BEGIN Document section

I hesistated before I posted as I had an idea some would come firing back at me.
- By mastifflover Date 21.01.10 13:37 UTC

> I hesistated before I posted as I had an idea some would come firing back at me.


I wasn't having a go at you, I hope I didn't come accross like that :( Your technique sounds lovely & relaxing, I can understand why it would work, just not for my loony, LOL. Just pointing out that different dogs/breeds respond differently to different things as you neveer know who else is reading the post and taking on board all the advice for thier pup :)
- By BarkingMad16 [gb] Date 21.01.10 14:48 UTC
sounds like a typical puppy who has not learnt the limits yet, sounds great what you are doing with the training and the distractions. I would continue with what you are doing but teach 'off' so you can eventually put a word to it when it happens.  I believe in 'time out' and 'consequence of actions'. Calmly remove him from the situation when he gets silly and leave him until he is not in the 'mad zone'. He is still very young, perservere and well done for what you are doing. :-)
- By LouiseDDB [gb] Date 21.01.10 15:50 UTC
Insted of removing him from the situation where you have to give him the attention of taking him into another room, putting him in his crate where you may have to pick him up to do this. Maybe try removing yourself from the situation.

END Document section

--- What you need to do ---
1. In the forum thread, what two principles does BarkingMad16 say they believe in?
2. According to the forum thread, why does LouiseDDB suggest removing yourself from the situation rather than removing the puppy? Answer in one to three sentences.
3. Reproduce the passage of the forum thread that opens with the words containing "I wasn't having" and closes with "are doing. :-)".

BEGIN Dataset entries

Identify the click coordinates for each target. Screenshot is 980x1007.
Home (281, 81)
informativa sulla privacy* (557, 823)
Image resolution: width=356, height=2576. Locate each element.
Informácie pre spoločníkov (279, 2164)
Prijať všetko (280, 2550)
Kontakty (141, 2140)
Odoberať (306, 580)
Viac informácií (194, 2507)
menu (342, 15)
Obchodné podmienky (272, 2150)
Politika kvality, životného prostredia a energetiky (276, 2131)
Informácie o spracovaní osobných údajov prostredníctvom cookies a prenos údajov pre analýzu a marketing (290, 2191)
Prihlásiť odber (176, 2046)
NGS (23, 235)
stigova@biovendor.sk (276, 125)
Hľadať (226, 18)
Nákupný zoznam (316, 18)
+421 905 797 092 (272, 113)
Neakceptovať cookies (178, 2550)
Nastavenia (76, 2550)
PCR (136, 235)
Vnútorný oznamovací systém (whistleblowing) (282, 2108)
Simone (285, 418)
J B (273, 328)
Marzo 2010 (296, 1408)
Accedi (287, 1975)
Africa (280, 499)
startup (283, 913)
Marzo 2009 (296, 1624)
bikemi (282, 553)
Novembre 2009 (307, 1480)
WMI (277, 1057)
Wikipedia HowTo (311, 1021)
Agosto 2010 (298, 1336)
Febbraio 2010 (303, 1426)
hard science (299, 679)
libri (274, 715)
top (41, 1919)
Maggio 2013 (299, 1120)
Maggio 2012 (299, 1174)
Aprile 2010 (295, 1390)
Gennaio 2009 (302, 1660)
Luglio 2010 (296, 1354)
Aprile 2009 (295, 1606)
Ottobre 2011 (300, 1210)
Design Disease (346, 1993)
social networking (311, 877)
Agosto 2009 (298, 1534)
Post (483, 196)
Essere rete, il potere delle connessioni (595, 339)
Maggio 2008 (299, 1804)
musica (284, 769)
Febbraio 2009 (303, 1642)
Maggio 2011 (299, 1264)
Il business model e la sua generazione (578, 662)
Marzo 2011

END Dataset entries

--- Task-by-task answers ---
1. BarkingMad16 believes in "time out" and "consequence of actions."

2. Removing the puppy means giving him the attention of taking him into another room, or possibly picking him up to put him in his crate. Removing yourself avoids giving him that attention.

3.
I wasn't having a go at you, I hope I didn't come accross like that :( Your technique sounds lovely & relaxing, I can understand why it would work, just not for my loony, LOL. Just pointing out that different dogs/breeds respond differently to different things as you neveer know who else is reading the post and taking on board all the advice for thier pup :)
- By BarkingMad16 [gb] Date 21.01.10 14:48 UTC
sounds like a typical puppy who has not learnt the limits yet, sounds great what you are doing with the training and the distractions. I would continue with what you are doing but teach 'off' so you can eventually put a word to it when it happens.  I believe in 'time out' and 'consequence of actions'. Calmly remove him from the situation when he gets silly and leave him until he is not in the 'mad zone'. He is still very young, perservere and well done for what you are doing. :-)